*** Records for processing ***

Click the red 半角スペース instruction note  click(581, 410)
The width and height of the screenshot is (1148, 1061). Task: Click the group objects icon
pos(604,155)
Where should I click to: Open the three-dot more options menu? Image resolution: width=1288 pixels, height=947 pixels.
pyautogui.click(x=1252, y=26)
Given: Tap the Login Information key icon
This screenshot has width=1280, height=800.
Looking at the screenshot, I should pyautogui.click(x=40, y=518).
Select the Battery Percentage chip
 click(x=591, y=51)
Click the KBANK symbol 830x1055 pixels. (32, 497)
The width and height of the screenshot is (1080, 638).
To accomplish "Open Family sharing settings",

*** End of Records for processing ***

• [Problem requirements]
Take the entries above and return all of them exactly.

• [Answer box]
Click the red 半角スペース instruction note  click(581, 410)
The width and height of the screenshot is (1148, 1061). Task: Click the group objects icon
pos(604,155)
Where should I click to: Open the three-dot more options menu? Image resolution: width=1288 pixels, height=947 pixels.
pyautogui.click(x=1252, y=26)
Given: Tap the Login Information key icon
This screenshot has width=1280, height=800.
Looking at the screenshot, I should pyautogui.click(x=40, y=518).
Select the Battery Percentage chip
 click(x=591, y=51)
Click the KBANK symbol 830x1055 pixels. (32, 497)
The width and height of the screenshot is (1080, 638).
To accomplish "Open Family sharing settings",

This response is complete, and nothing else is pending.